> **WHAT TO PRODUCE**:
One number, and no other words, should make up the answer: how many lines of the listing contain the string "agent".
═════ RECORDS PROVIDED
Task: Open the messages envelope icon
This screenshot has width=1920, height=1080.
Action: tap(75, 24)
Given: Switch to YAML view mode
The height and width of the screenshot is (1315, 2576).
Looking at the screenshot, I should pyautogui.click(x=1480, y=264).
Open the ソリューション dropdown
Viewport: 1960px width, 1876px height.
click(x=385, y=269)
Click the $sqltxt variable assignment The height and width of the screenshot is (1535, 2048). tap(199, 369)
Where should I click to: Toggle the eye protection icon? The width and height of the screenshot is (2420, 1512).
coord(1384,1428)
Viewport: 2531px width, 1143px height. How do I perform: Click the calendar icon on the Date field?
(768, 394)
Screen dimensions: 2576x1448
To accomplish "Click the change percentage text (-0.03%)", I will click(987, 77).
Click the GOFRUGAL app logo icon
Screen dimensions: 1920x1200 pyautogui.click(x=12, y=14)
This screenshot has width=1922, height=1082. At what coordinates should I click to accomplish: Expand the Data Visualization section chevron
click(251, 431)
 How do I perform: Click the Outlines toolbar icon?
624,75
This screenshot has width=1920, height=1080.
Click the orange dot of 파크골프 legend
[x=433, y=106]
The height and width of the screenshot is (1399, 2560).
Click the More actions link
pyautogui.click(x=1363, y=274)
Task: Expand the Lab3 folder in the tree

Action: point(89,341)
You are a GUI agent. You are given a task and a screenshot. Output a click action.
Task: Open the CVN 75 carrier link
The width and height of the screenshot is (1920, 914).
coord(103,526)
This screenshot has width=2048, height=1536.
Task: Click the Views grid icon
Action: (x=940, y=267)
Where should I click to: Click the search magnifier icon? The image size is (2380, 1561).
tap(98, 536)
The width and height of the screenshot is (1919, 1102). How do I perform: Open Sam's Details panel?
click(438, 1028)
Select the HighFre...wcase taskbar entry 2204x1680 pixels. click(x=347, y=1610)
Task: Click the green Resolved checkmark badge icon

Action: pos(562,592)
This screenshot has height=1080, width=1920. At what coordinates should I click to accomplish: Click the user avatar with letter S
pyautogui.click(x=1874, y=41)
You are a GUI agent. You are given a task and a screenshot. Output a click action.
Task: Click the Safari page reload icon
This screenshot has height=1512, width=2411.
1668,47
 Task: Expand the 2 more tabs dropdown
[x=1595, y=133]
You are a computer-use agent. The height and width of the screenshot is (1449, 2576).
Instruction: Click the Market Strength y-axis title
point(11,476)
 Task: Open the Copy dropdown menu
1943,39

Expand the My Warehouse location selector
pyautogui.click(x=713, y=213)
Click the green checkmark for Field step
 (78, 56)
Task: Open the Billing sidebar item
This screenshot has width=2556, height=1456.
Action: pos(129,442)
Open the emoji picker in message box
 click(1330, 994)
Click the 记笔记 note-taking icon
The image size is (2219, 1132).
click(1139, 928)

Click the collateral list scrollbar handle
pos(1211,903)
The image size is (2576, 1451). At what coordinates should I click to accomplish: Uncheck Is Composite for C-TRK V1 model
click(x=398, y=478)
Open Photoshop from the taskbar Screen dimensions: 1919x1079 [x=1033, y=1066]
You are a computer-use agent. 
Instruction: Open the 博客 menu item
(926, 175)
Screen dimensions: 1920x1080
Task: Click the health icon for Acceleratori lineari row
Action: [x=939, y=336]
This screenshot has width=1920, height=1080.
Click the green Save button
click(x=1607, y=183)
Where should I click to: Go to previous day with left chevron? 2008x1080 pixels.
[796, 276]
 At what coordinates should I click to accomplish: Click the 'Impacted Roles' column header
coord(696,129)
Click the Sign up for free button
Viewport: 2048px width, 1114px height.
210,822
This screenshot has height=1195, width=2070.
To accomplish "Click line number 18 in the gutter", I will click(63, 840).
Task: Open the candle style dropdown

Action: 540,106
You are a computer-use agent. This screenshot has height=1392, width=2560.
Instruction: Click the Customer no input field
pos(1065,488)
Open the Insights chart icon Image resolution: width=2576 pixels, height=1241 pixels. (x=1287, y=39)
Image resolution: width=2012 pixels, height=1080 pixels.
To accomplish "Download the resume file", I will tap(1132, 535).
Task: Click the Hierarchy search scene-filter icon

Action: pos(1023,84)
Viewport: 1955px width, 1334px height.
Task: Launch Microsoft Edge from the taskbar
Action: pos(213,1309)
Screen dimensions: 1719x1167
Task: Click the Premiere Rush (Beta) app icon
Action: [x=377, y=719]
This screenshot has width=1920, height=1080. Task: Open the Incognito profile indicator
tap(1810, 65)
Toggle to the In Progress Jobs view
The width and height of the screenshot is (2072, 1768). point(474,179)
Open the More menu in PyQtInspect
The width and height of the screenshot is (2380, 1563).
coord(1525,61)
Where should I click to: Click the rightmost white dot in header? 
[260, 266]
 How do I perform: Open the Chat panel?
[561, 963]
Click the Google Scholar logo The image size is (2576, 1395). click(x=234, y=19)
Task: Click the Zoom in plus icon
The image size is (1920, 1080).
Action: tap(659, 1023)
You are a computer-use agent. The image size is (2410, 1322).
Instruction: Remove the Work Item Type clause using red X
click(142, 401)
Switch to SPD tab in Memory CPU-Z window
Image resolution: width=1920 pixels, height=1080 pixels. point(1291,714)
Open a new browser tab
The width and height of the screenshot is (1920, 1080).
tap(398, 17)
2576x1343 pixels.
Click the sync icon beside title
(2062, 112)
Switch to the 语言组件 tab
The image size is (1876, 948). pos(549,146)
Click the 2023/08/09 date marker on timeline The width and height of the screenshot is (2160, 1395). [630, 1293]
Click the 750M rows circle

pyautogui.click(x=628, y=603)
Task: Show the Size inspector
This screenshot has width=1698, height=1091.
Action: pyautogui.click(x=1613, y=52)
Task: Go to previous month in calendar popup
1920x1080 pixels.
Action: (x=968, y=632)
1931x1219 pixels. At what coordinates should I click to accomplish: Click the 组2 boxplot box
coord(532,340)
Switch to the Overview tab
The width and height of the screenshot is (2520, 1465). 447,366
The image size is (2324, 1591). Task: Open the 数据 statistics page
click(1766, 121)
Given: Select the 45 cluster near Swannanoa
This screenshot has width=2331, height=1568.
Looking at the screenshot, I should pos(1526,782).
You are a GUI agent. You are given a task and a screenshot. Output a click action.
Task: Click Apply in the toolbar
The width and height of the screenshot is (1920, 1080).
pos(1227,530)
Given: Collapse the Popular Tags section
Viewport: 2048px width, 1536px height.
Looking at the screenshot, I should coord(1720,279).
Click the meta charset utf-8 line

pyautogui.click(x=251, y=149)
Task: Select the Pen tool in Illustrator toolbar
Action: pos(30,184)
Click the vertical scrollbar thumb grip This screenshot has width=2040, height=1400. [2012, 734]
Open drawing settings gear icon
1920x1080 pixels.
══════════
> **OUTPUT BELOW**:
7